From the material below, extract each line that contains the string "pyautogui".

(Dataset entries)
<<<<

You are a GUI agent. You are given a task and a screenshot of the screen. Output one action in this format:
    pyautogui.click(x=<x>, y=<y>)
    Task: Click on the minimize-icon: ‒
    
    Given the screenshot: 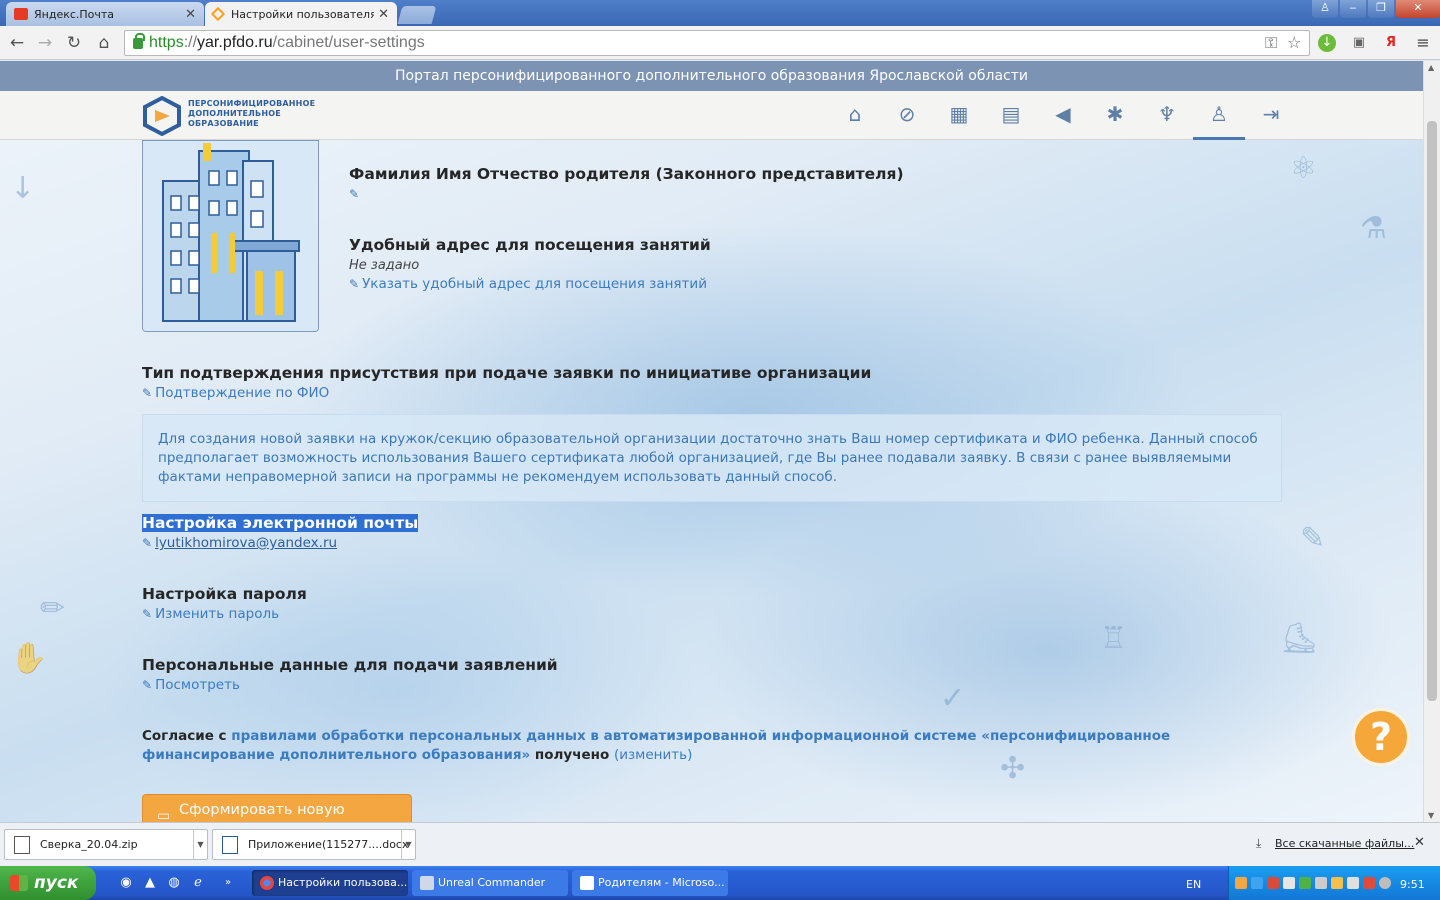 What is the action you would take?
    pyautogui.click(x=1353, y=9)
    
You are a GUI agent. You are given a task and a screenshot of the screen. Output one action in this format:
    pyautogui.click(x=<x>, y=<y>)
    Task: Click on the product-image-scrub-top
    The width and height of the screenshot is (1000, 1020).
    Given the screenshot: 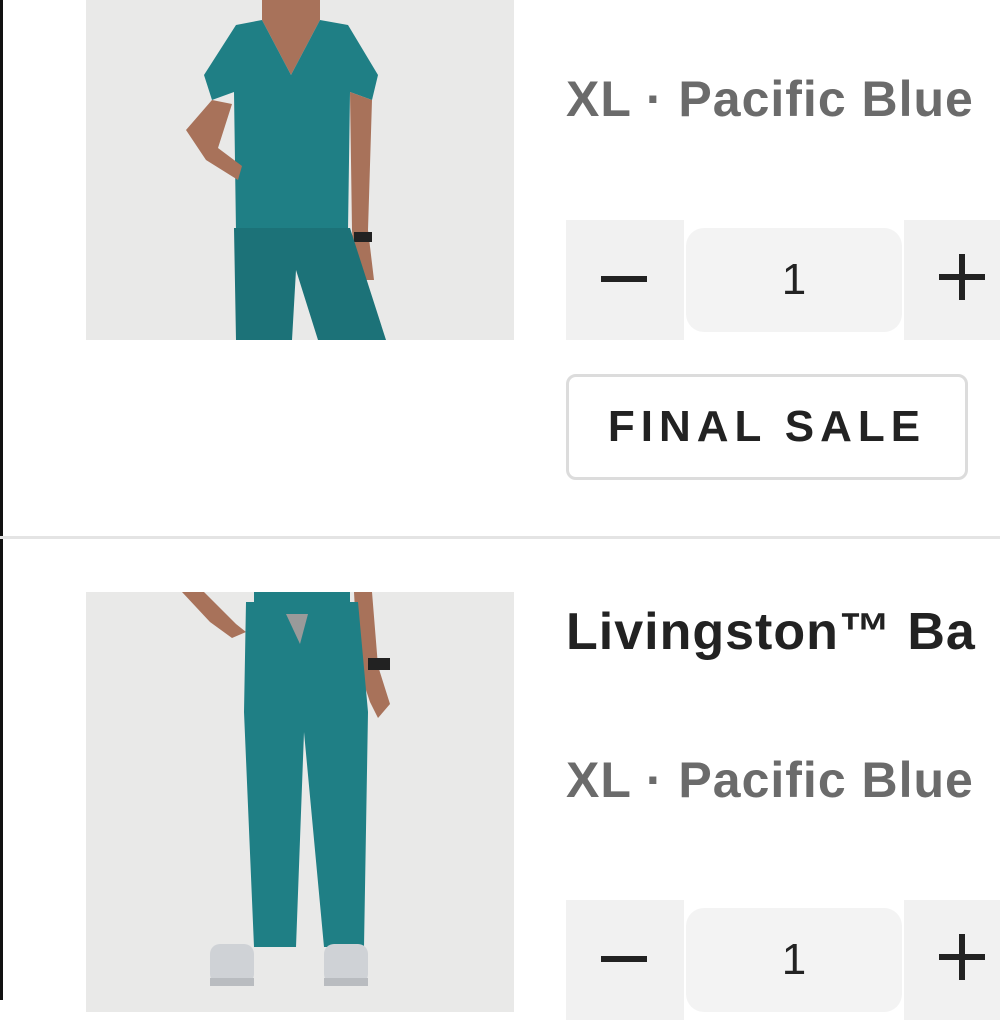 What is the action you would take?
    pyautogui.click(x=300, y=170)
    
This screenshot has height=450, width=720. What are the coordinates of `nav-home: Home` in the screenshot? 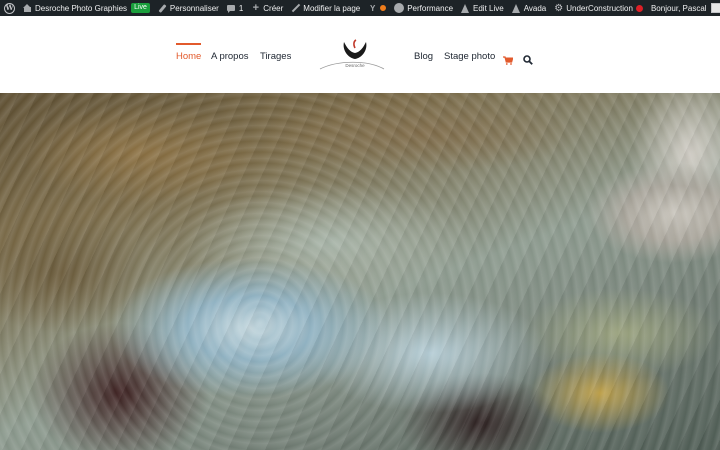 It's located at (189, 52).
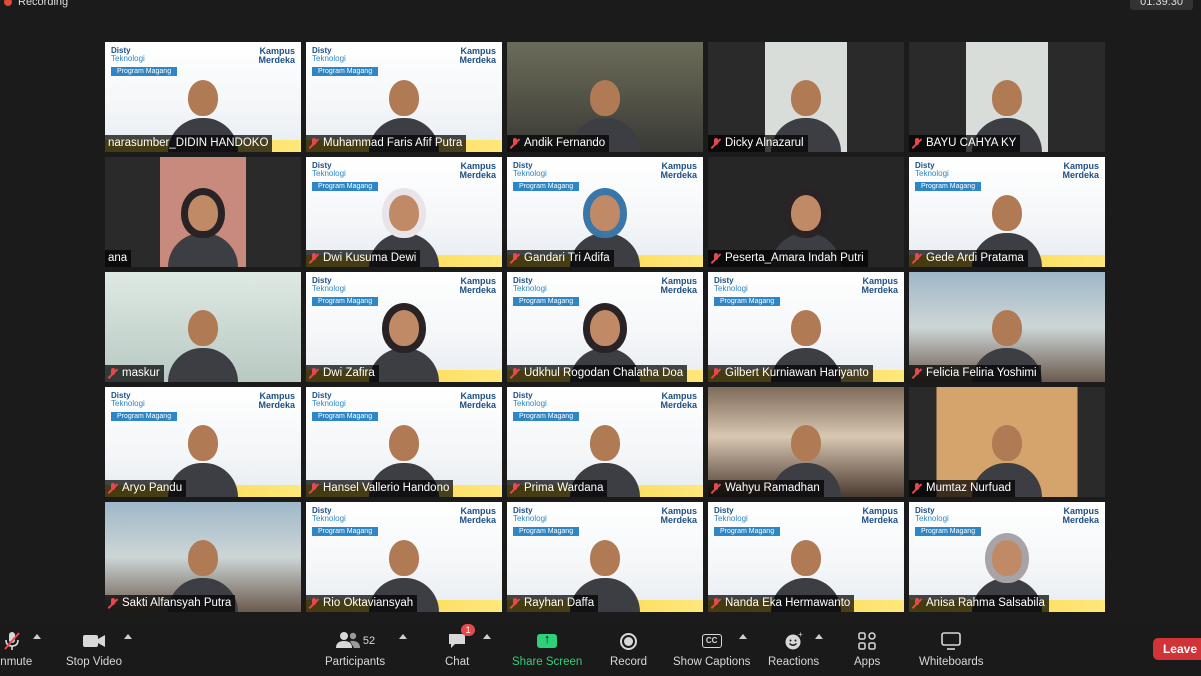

>>>>

_THE ANSWER_.
    pyautogui.click(x=<x>, y=<y>)
    pyautogui.click(x=1353, y=9)
    pyautogui.click(x=<x>, y=<y>)
    pyautogui.click(x=300, y=170)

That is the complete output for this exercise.